--- BEGIN Records provided ---
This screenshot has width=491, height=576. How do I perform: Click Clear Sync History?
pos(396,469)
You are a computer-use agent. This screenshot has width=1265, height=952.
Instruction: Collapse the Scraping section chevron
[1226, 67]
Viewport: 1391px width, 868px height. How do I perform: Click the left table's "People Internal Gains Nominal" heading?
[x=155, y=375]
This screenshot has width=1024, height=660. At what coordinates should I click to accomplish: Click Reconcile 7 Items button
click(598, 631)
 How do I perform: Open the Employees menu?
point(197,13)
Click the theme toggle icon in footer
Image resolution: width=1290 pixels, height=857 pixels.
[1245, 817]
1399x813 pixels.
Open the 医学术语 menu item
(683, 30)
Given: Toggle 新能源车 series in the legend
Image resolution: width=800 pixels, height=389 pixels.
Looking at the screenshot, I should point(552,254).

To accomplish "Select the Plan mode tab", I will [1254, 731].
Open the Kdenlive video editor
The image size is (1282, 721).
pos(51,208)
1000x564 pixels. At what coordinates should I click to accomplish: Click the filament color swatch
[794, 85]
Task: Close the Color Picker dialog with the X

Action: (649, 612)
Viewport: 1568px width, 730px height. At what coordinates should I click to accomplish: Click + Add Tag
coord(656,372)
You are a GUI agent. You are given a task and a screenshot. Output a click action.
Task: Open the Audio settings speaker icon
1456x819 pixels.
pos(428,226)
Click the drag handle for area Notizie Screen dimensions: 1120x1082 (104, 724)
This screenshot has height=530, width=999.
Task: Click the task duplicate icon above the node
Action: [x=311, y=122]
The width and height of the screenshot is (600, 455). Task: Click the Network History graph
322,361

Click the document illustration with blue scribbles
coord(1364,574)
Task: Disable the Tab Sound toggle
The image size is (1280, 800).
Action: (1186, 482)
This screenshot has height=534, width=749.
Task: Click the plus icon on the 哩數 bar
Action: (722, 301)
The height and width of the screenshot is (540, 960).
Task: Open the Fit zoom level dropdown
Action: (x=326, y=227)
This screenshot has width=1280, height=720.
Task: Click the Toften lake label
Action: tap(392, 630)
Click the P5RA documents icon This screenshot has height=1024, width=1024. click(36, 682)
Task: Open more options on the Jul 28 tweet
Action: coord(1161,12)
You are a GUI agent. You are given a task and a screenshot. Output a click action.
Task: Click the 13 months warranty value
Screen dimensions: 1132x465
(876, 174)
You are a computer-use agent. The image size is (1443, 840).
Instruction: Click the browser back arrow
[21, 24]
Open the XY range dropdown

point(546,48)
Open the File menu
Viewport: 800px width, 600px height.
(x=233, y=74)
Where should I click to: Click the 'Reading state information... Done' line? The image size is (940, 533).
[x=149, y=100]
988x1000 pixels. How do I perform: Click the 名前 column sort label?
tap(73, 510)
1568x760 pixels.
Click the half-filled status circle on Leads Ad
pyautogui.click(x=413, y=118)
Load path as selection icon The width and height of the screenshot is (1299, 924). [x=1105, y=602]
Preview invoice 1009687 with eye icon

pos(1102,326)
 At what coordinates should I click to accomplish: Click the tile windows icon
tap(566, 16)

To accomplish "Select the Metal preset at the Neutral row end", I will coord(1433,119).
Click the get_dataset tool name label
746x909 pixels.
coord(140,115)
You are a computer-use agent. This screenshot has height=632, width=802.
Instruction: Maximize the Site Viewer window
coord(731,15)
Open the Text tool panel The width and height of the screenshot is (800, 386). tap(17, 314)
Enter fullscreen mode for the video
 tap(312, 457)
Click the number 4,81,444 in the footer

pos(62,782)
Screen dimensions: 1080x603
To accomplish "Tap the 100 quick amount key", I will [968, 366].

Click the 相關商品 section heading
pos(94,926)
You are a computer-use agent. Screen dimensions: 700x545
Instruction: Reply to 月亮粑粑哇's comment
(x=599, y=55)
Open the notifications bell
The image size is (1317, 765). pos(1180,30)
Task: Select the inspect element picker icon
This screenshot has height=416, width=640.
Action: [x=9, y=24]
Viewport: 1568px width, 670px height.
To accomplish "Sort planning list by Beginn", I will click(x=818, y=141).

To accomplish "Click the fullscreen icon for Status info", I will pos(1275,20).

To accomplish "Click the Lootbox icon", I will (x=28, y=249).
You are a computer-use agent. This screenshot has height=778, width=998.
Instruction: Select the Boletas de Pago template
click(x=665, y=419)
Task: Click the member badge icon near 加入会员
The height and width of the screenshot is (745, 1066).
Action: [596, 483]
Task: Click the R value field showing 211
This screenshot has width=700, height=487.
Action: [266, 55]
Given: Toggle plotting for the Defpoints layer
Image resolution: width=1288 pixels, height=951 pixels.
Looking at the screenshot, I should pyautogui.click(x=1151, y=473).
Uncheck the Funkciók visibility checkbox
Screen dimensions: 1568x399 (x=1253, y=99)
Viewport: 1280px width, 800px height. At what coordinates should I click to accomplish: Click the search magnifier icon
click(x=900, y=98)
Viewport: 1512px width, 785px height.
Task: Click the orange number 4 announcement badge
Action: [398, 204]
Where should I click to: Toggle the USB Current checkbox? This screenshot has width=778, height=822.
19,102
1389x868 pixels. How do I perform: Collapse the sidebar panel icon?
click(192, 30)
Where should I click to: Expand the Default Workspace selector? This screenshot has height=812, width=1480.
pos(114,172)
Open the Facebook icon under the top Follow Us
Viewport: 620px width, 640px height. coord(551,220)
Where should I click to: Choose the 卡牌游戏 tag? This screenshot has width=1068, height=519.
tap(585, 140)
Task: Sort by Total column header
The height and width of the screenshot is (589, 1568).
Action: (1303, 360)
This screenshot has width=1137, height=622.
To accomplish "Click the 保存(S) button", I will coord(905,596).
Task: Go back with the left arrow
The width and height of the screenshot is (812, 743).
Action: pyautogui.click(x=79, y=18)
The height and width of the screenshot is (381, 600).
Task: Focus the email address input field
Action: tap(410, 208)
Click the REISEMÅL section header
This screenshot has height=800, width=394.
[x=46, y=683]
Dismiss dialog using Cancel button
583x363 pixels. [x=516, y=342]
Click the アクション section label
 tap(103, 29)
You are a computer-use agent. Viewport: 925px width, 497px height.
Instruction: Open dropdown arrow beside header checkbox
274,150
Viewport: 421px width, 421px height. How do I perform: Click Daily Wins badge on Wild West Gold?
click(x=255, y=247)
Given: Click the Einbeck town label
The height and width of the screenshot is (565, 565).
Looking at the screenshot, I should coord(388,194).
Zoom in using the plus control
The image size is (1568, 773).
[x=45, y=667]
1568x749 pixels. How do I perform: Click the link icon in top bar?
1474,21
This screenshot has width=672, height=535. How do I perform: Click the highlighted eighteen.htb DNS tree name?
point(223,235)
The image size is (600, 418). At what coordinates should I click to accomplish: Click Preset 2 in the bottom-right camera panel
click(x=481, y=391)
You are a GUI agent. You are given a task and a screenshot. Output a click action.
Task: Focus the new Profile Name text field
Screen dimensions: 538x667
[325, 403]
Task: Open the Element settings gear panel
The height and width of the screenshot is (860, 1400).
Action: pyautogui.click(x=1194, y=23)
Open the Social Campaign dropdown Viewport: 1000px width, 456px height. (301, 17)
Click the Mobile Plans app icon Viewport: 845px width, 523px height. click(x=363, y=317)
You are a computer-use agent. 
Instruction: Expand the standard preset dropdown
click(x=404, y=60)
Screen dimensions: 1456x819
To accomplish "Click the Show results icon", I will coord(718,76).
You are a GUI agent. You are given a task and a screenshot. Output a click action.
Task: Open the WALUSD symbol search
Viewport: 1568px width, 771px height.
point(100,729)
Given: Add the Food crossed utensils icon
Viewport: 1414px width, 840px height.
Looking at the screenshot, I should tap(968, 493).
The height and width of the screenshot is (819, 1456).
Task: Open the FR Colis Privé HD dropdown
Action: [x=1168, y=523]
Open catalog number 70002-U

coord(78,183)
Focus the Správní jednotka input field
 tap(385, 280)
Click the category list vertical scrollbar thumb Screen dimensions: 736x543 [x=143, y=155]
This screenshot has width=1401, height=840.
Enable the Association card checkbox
--- END Records provided ---
• **Exercise requirements**:
Render the lines of the items as a JSON list of strings, one per line, omitting blank lines, from the line containing "This screenshot has width=1401, height=840." through the end of the items, inclusive.

• **Task solution**:
[
  "This screenshot has width=1401, height=840.",
  "Enable the Association card checkbox"
]